Adalah ‘langgar Notoprajan’ yang merupakan tempat terselenggaranya keputusan hukum diambil, merupakan merupakan salah satu dari basis-basis pergerakan Muhammadiyah tempo dulu di sekitarnya hingga sekarang.

Selain Langgar Pusaka Notoprajan, heritage Muhammadiyah yang masih kokoh berdiri hingga sekarang di kampung Notoprajan antara lain Gedung Dakwah Muhammadiyah dan ‘Gedoeng Muhammadiyah’ yang menjadi kantor lama Pimpinan Pusat Muhammadiyah.

Selain itu juga terdapat Madrasah Mu’allimat Muhammadiyah yang merupakan sekolah kader putri Muhammadiyah yang didirikan pada 1923. Sekarang di sekitarnya pun berdiri pula beberapa asrama yang menjadi tempat tinggal santriwati.

Sebab itu, tidak dapat diterima nalar sehat bila Muhammadiyah tidak berperan dalam mendukung Fatwa Jihad Hadhratus Syekh KH M Hasyim Asy’ari, sementara basis pergerakannya tercatat secara rapi menjadi tempat diambil keputusan untuk mendukung fatwa jihad tersebut.

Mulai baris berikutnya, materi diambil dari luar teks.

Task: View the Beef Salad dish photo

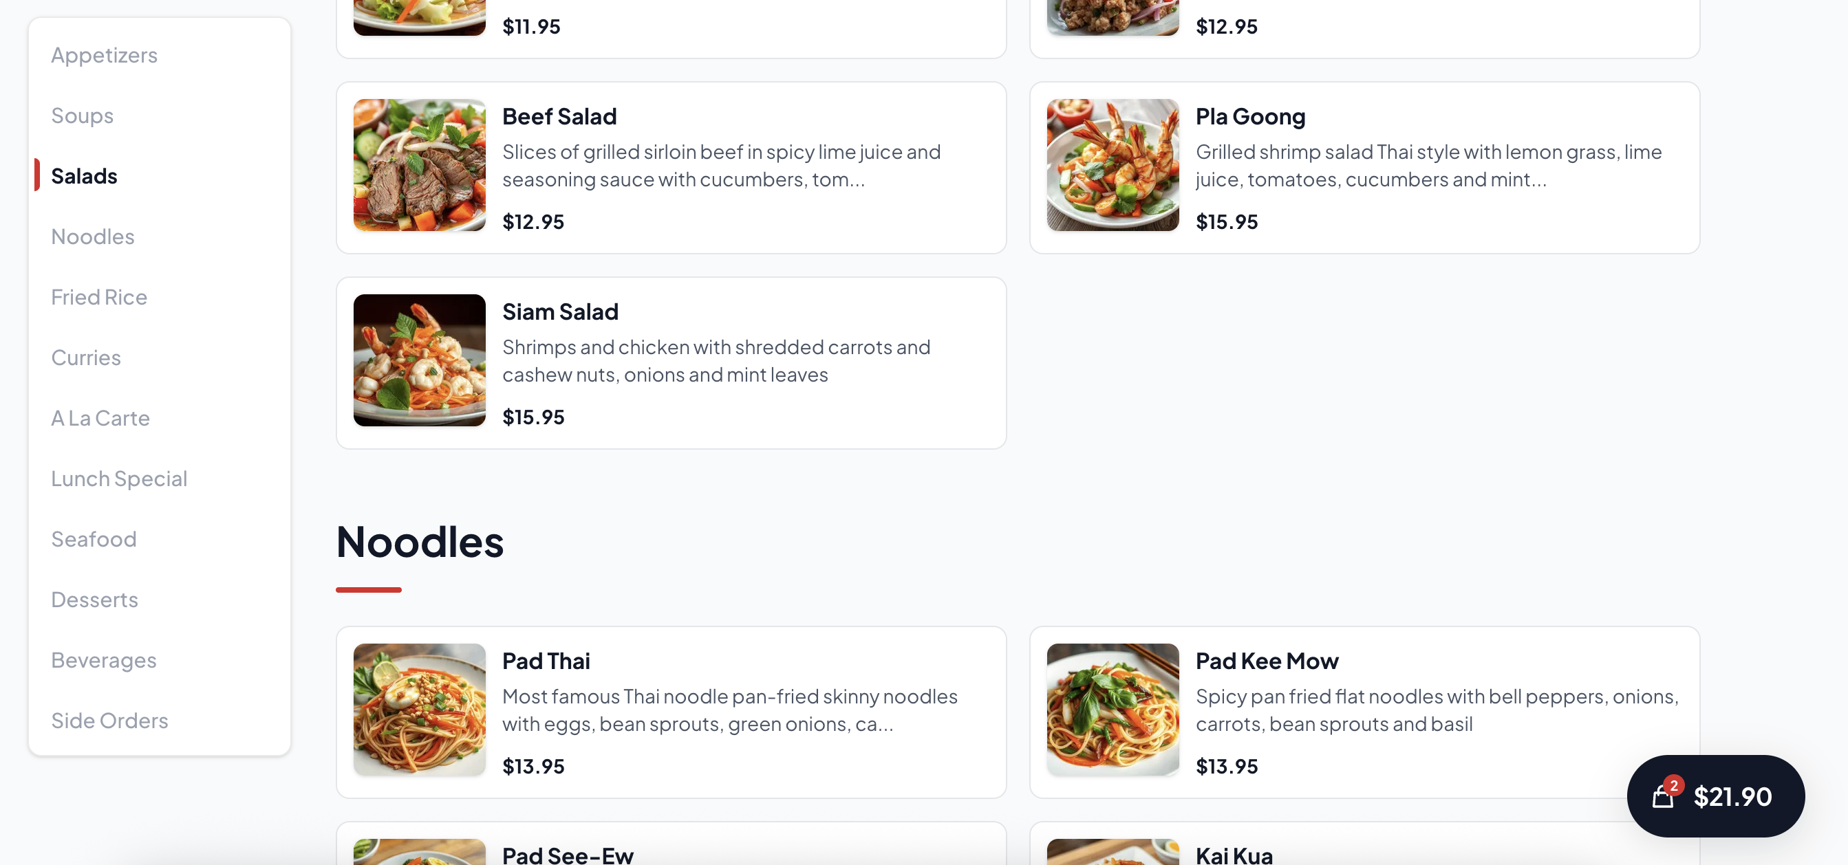Action: click(419, 165)
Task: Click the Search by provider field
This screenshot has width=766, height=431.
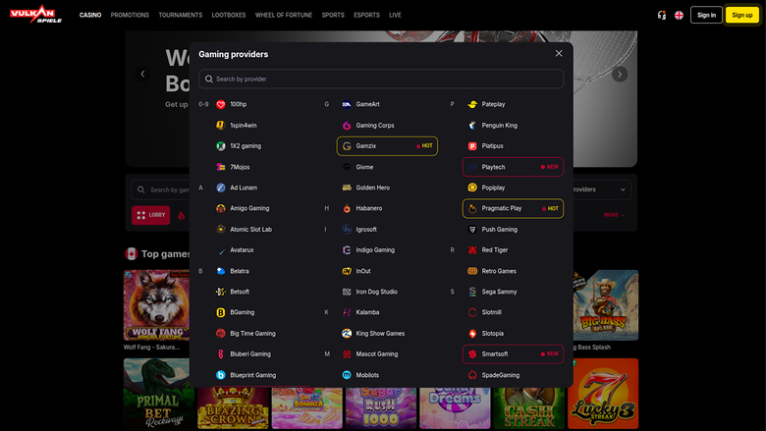Action: click(381, 79)
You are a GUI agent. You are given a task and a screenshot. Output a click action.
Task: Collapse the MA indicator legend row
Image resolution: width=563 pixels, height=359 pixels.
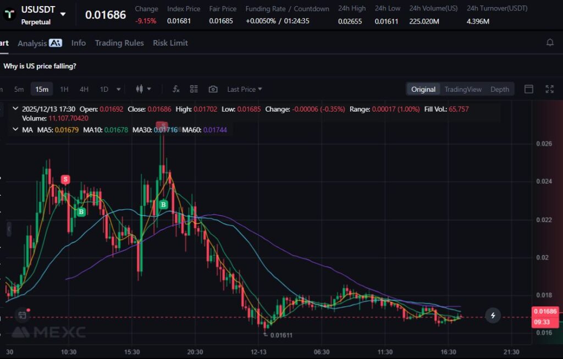point(15,129)
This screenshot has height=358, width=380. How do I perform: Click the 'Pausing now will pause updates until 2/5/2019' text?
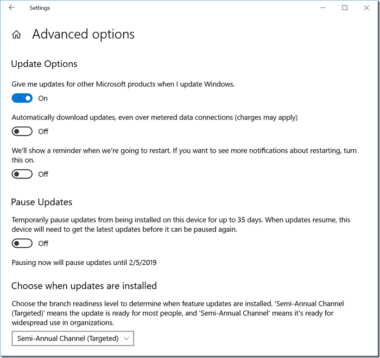pos(84,262)
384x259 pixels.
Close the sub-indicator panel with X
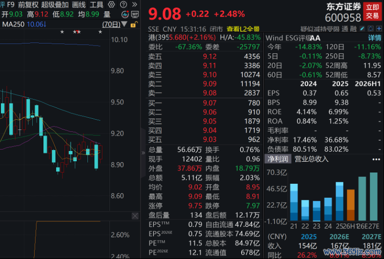tap(135, 216)
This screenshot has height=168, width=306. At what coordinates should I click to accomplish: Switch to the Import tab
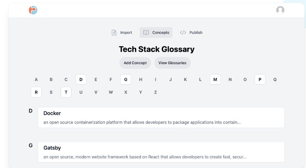[x=122, y=33]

Bahkan bila melihat amalan-amalan yang dirumuskan dalam pertemuan alim ulama di Langgar Notoprajan, yaitu anjuran shalat hajat, sedekah untuk prajurit bangsa yang melawan penjajah, puasa beserta istighfar dan doanya, juga anjuran untuk memperbanyak membaca Al-Qur’an khususnya Surat Al-Baqarah atau Surat Alam Nasyrah (Al-Insyirah) dan Alam-Tara (Al-Fiil), terbukti pula, bahwa Muhammadiyyah bersama NU kompak mempertahankan kemerdekaan Republik Indonesia dari ancaman dan rongrongan penjajah, seiring spirit Al-Qur’an: 

أُذِنَ لِلَّذِينَ يُقَاتَلُونَ بِأَنَّهُمْ ظُلِمُوا وَإِنَّ اللهَ عَلَى نَصْرِهِمْ لَقَدِيرٌ

Artinya, “Telah diizinkan berperang bagi orang-orang yang diperangi, sebab mereka telah dizalimi (sebagaimana dizalimi oleh penjajah-pen), dan sungguh hanya Allah Yang Maha Kuasa menolong mereka,” Surat Al-Hajj ayat 39. (Lihat Fakhruddin Muhammad bin Umar Ar-Razi, Mafatihul Ghaib, [Beirut, Darul Kutub Al-‘Ilmiyyah: 1421 H/2000 M], cetakan pertama, juz XXIII, halaman 35).

Bila demikian adanya, masihkah ada yang ‘berisik’ menolak hari santri? Wallahu a’lam. []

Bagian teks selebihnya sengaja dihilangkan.